Entries drawn from a collection:
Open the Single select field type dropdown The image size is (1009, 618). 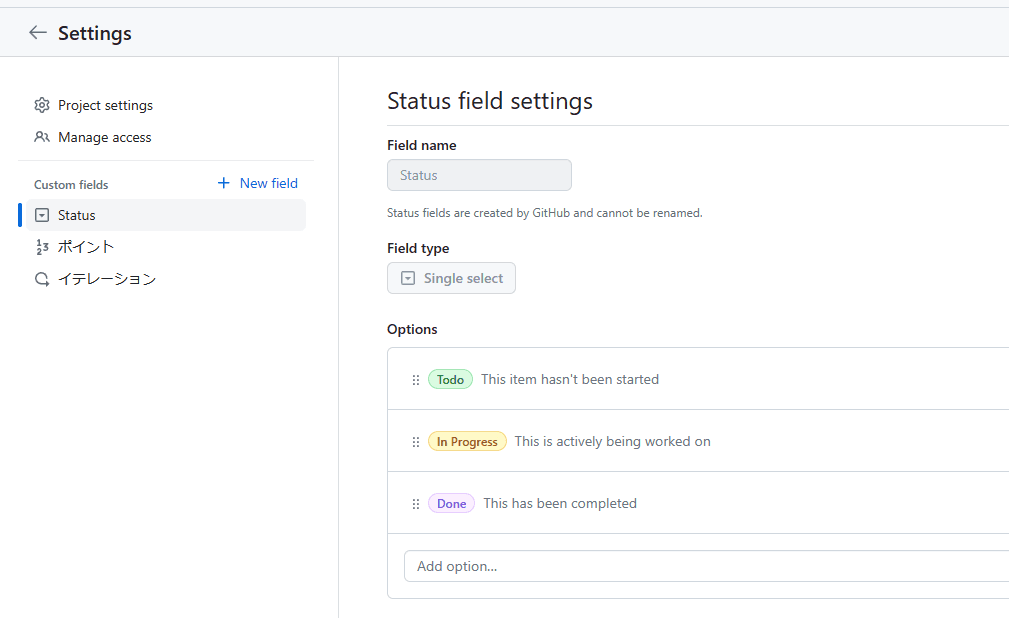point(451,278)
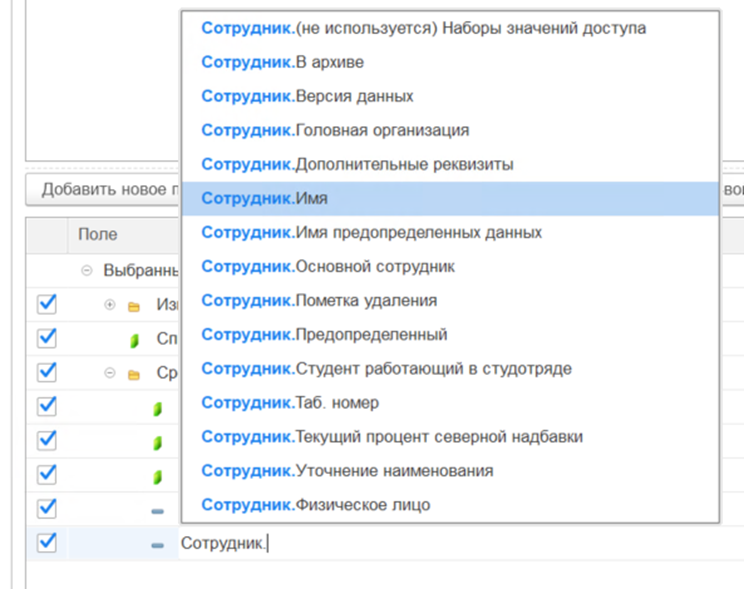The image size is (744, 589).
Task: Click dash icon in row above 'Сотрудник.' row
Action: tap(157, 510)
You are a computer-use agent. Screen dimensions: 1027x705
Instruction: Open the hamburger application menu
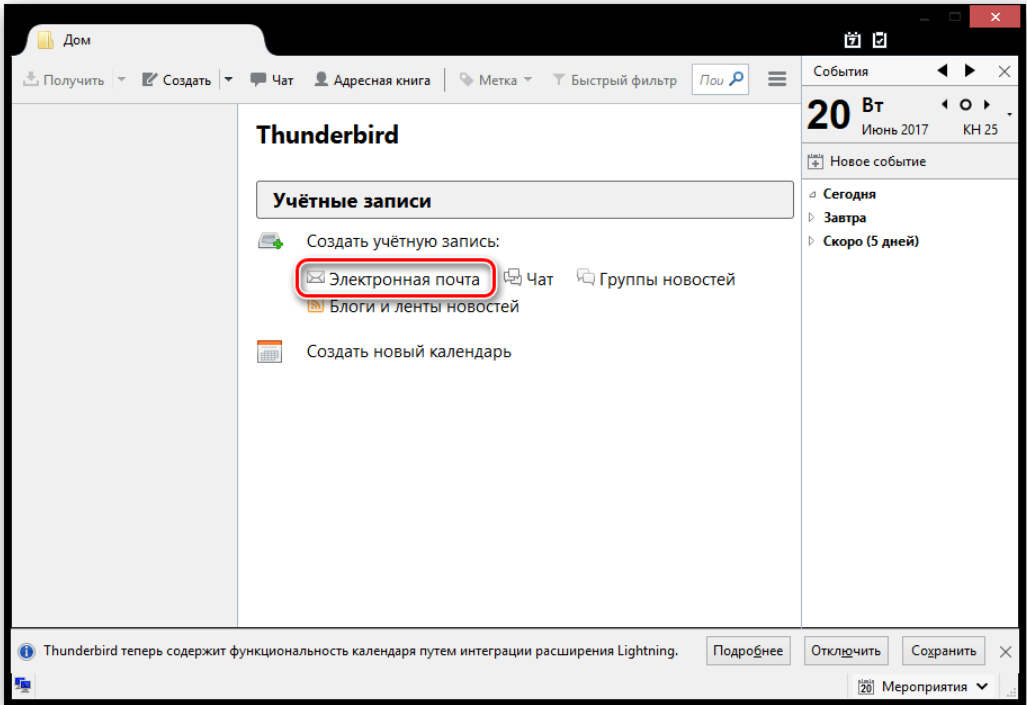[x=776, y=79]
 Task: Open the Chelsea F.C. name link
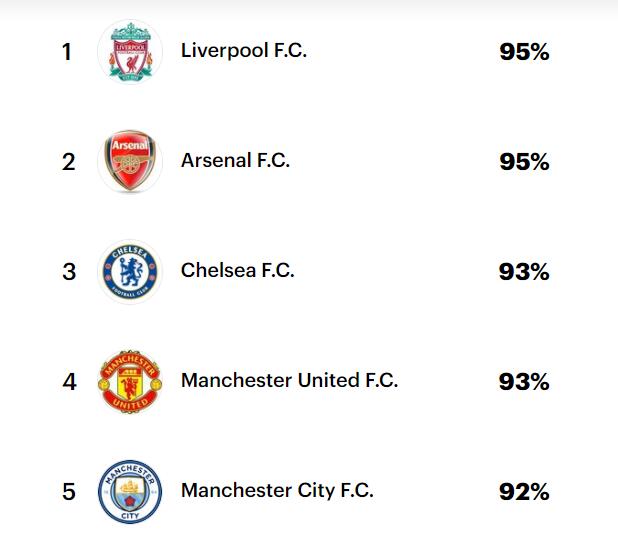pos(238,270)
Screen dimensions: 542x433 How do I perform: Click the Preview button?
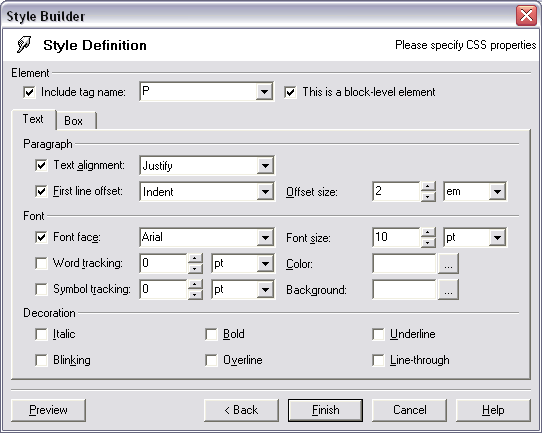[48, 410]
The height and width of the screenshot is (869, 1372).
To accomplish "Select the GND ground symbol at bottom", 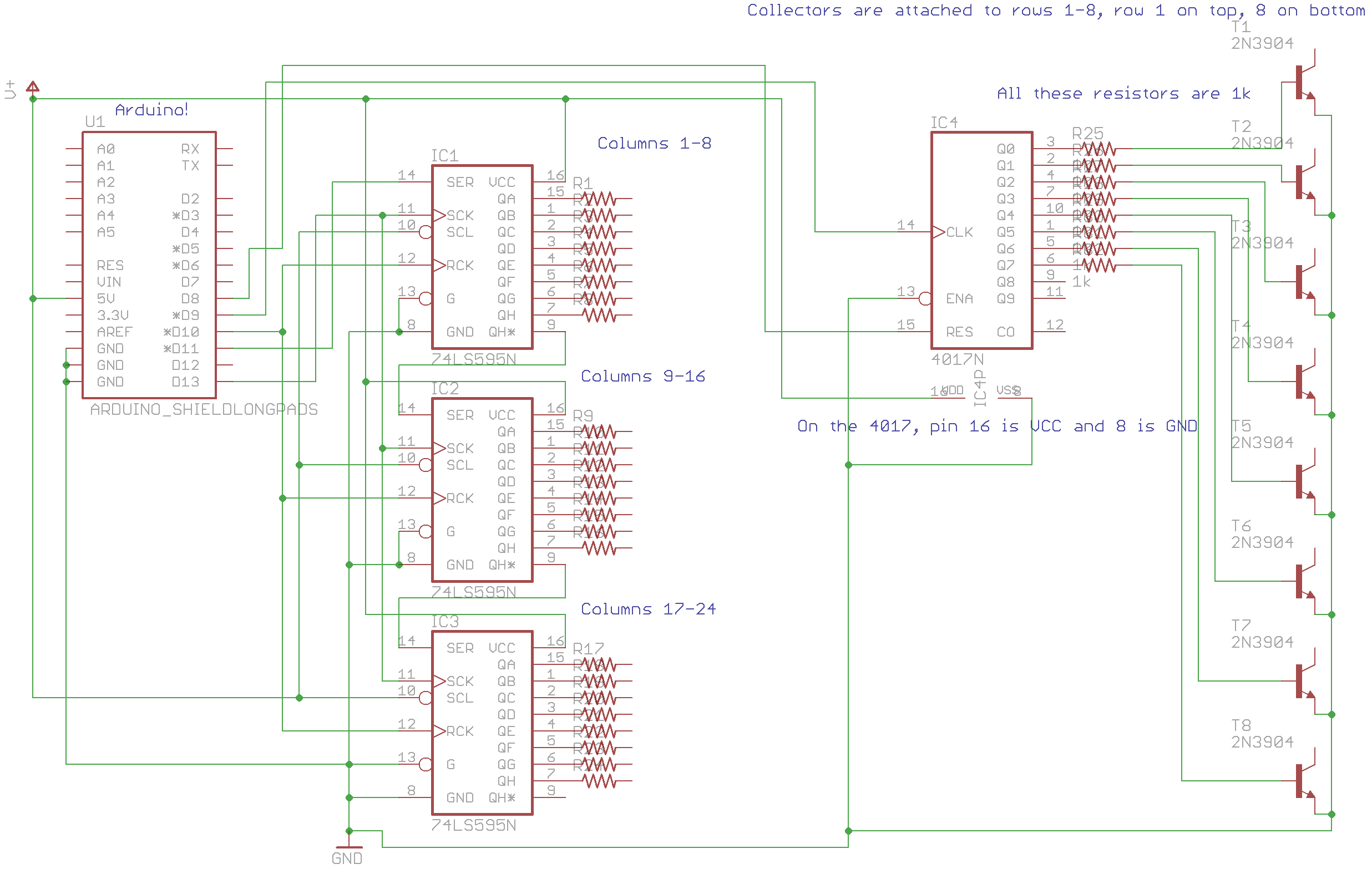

◆ **Direction**
Please reproduce the part of the rows that opens with the line containing "Task: Open the Chelsea F.C. name link" and runs through the end of the rows, leaving the pictures out.

◆ **Problem solution**
 Task: Open the Chelsea F.C. name link
pos(238,270)
Screen dimensions: 542x433 How do I perform: Click the Preview button?
[48, 410]
The height and width of the screenshot is (869, 1372).
To accomplish "Select the GND ground symbol at bottom", 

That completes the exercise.